WRITTEN EXERCISE: Extract every line in the records below that contains the word "should".

(Data listing)
>> Begin

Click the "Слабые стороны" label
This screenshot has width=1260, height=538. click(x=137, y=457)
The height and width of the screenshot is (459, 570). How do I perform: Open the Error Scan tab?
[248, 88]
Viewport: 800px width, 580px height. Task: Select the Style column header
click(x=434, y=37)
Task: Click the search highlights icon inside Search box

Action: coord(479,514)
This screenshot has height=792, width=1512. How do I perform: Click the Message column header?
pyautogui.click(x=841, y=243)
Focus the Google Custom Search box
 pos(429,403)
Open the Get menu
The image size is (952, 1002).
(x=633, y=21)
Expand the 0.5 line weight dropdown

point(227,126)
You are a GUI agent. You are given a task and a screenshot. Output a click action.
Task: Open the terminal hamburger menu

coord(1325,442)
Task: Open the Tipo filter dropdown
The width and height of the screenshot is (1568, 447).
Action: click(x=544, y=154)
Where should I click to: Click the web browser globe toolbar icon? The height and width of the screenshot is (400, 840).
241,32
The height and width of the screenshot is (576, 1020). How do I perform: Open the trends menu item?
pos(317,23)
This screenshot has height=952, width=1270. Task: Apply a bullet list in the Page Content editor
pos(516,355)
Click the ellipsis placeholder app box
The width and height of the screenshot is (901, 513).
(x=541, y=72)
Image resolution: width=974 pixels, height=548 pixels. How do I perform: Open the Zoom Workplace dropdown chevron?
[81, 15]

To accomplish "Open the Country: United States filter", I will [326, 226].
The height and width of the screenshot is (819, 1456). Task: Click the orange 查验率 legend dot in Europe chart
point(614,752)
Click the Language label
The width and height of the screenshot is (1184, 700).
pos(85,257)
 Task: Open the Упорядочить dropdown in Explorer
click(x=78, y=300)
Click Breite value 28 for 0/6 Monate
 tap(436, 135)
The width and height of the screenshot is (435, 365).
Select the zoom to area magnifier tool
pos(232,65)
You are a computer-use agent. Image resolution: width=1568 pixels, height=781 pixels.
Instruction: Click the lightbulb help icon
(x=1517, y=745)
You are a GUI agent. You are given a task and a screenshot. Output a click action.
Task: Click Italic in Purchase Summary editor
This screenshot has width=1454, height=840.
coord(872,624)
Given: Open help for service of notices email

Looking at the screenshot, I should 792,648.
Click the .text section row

>> End

WRITTEN RESPONSE:
Where should I click to: Click the web browser globe toolbar icon? The height and width of the screenshot is (400, 840).
Looking at the screenshot, I should 792,648.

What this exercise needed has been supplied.